Musophobia, or the fear of rats and mice, is one of the most common phobias. This should not be surprising, as rats are legitimately frightening creatures capable of savagely attacking a human and spreading lethal diseases. One acquaintance of mine can testify to their scariness, having had several unpleasant encounters with them during his childhood, including stepping on a rat and happening upon a mob of rats devouring a dead dog in an abandoned building.
Consequently, it is only natural that rats have been a go-to subject for horror, ranging from stories such as H. P. Lovecraft’s “The Rats in the Walls” and James Herbert’s The Rats. Director Bruno Mattei’s Rats: Night of Terror may not live up to these classics, but it still manages to deliver an enjoyable hour and a half of thrills. The film follows a group of post-apocalyptic nomads who stumble into an abandoned settlement (composed of sets that had previously appeared in Once Upon a Time in America) that appears to have all the food and water they will ever need. Unfortunately, it boasts some prior inhabitants who don’t appreciate interlopers in their rodent paradise.
Rats delivers the primary thing one wants from a film like this: gore. Mattei thinks up some interesting ways for his rats to kill people that go beyond simply swarming and devouring them, in particular one scene that manages to evoke Alien while giving it a particularly queasy twist. (The scene is graphic enough that it caused Rats to encounter censorship issues in Ontario, Canada.) Although the gore effects reflect the film’s limited budget, they still manage to elicit a cringe or two. Beyond the bloodshed, Mattei manages to inject some genuine tension into certain scenes, as when some of the nomads had to tiptoe their way through a small army of rats.
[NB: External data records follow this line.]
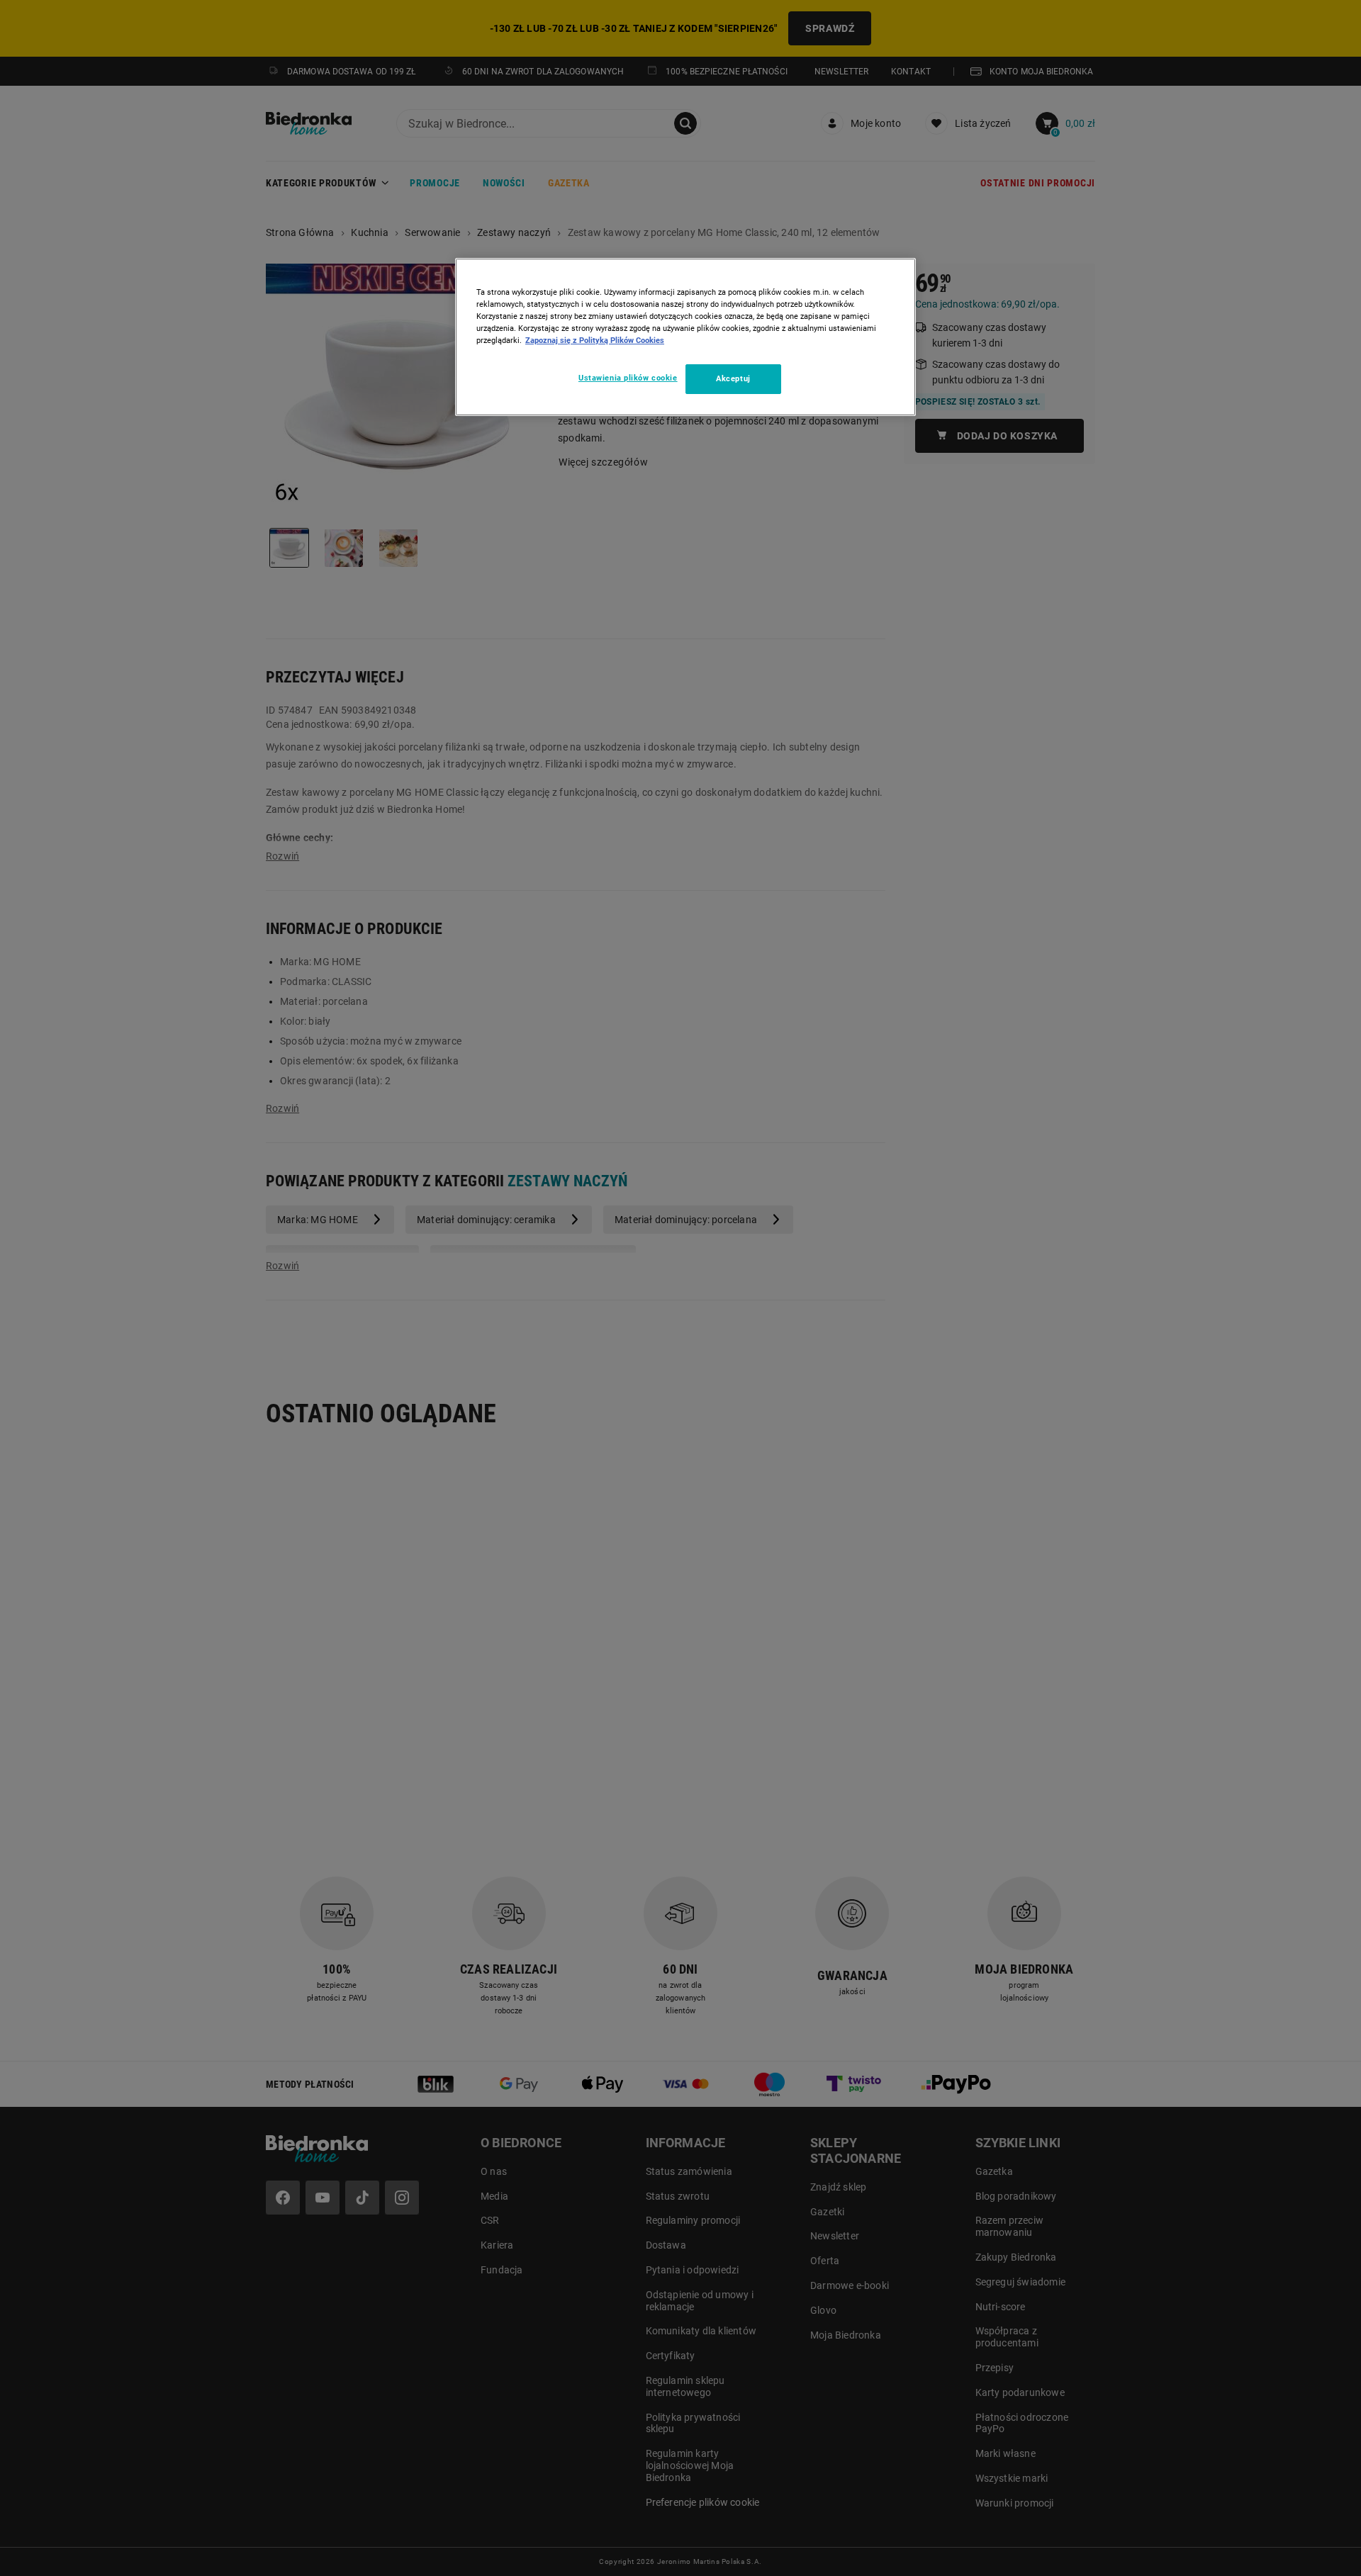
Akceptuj (733, 378)
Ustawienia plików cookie (628, 378)
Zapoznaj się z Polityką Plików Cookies (594, 340)
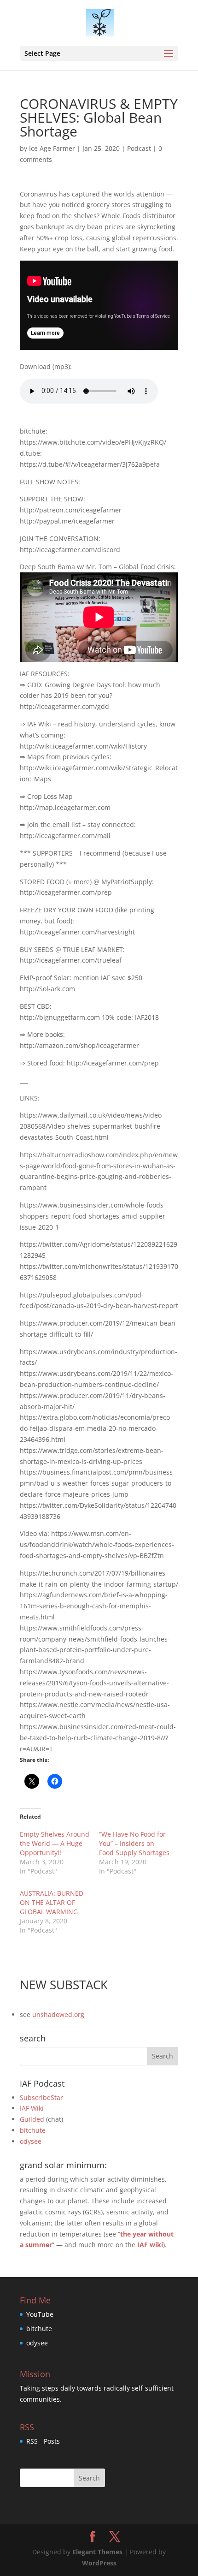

The film also benefits from a reasonably decent cast for a low-budget Italian genre movie. Geretta Geretta of Demons fame appears as Chocolate, the lone black person in the troupe of nomads, bringing a certain level of charisma to the proceedings. (Geretta gave an interview to Delirium magazine reminiscing about her time working on Rats several years ago.) Fausto Lombardi (credited as Tony Lombardo) is also interesting in the role of Deus, the group’s resident mystic who goes around with a triangle drawn on his head. At times, I found myself wishing that they had concentrated more on Deus than the nomads’ leader, a rather uninspiring macho man type played by Ottaviano Dell’Acqua.
The film does have some issues, however. In particular, some of the dialogue is straight-up clunky. For instance, when one of the nomads rebels against him, the leader angrily warns that “Next time, I won’t be len-I-ent!” enunciating each syllable to comic effect. More disturbingly, in some scenes, the cast actually appear to be throwing rats around and actually hurting them, to the point that the Rifftrax version of the film has a disclaimer warning that the movie “Includes some scenes of violence against rats.” Geretta Geretta, while not directly addressing the issue of animal abuse during the filming, admits that some rats died on set and continued to be used in the background by Mattei, to the point that the set began to smell.
The film also features the horror standby of characters acting in incredibly stupid ways, to the point that viewers start to lose sympathy for them. For example, in one scene, the characters board up the entrances to the room they are holed up in to protect themselves from the rats, but fail to notice an open window. One guess what happens next.
Nevertheless, Rats: Night of Terror is well worth watching. It delivers all the thrills and fun you could reasonably expect from a film like this, and there are certainly worse entries in the killer rat genre (cough…Deadly Eyes).
Rats: Night of Terror can be viewed for free on Tubi.